# [SOLVED] IPhone Resets Communication from Server



## danabaillie (May 6, 2014)

I have a simple html file to open an mp4 (h.264) file. When the file sits on a Windows IIS server, my IPhone and IPad will play the video without any issues.

When the file sits on a proprietary server, my IPhone and IPad request the download, but then stops the process almost immediately. Non IOS phones and desktop browsers have no problems requesting and viewing the video from the proprietary server.

I use Wireshark to see the http/tcp requests between the IPhone and the server. I see the IPhone request the mp4 and then I see the server send a "200 OK" response and then start to send the file. Soon after the server starts to send the file, the IPhone sends a "reset" request which stops the sending of the file.

Any ideas why the IPhone would reset the communication and stop the file from being sent? I am far from a regular user of Wireshark, so hopefully, my reading of the file is correct.

Here is an image of my Wireshark capture if anyone is interested. It clearly shows the reset from the IPhone.

Thank you for any help.


----------



## Fjandr (Sep 26, 2012)

*Re: IPhone Resets Communication from Server*

What http daemon software is the "proprietary" server running?


----------



## danabaillie (May 6, 2014)

*Re: IPhone Resets Communication from Server*

Hello Fjandr,

Sorry, I should have been more descriptive. The server is one that was created using c++ (Visual Studio 6.0) several years ago. They used the winsock libraries that were available at the time. I'm not very knowledgeable about winsock, but I have been afraid that IOS requires some handshaking that the older winsock libraries may not have. 

Non IOS devices access the video file from the server with no problems.

Thanks,

Dana


----------



## Fjandr (Sep 26, 2012)

*Re: IPhone Resets Communication from Server*

If it's a custom-built server, your best option is the person who built it. Is there a good reason why you needed an http server built from scratch, rather than one of the many available off-the-shelf options?


----------



## danabaillie (May 6, 2014)

*Re: IPhone Resets Communication from Server*

Unfortunately, the person who built it is long gone. It was originally built for one reason.
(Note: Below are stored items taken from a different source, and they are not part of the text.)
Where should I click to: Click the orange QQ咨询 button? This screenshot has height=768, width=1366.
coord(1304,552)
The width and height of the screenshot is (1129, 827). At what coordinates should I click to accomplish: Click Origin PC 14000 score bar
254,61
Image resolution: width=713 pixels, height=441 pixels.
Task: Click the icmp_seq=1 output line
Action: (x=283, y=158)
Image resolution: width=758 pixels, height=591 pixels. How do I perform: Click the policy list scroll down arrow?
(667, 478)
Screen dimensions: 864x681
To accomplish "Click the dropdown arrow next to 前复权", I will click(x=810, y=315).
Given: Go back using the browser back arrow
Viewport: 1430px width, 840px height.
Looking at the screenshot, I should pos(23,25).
To handle logging in of learners, presenting dynamically generated course content and tracking that content.

The courses are of a proprietary format and are adaptive. So, the server is a file server that only handles these courses and also does all of the content generation and adaptivity.

At the time (about 2000), I believe that this was the best way to do it.

I guess, it's gonna be more research.

Thanks,


----------



## Fjandr (Sep 26, 2012)

*Re: IPhone Resets Communication from Server*

What functionality is lacking when using another web server? It may be easier to adapt to a modern web server rather than adapt your web server to modern devices.


----------



## danabaillie (May 6, 2014)

*Re: IPhone Resets Communication from Server*

We have actually considered doing that (and may yet), but we're in a crunch to get this working using our existing technology. It does work fine on non-IOS devices. 

It would take considerable effort and time to reproduce the course intelligence, adaptivity, and tracking. Time that we just don't have at the moment.

I'm going to review everything that we are doing in creating these video files and presenting them. There may be something that we are missing.

Thanks for your questions and suggestions. They were helpful in getting me to rethink what we are doing.


----------



## Fjandr (Sep 26, 2012)

*Re: IPhone Resets Communication from Server*

You may want to try installing Opera Mini on one of these IOS devices and try the download using it. That will at least tell you whether it's the browser that's the issue, which narrows down potential sources of the problem.


----------



## danabaillie (May 6, 2014)

*Re: IPhone Resets Communication from Server*

Thanks for the suggestion, Fjandr. I installed Opera Mini and it downloaded the video which played on the IPhone. 

That is strange as all other browsers that I tried on the IPhone do not download the file. Yet, the versions of those browsers running on my android Nexus 5 and on my Windows PC download and run the same video.

I've got some more thinking to do on this. Obviously, we can't force people to use Opera Mini if they want to use our site. I'm gonna do a Wireshark capture of Opera Mini downloading the video and compare that to Safari not downloading it (both on the IPhone).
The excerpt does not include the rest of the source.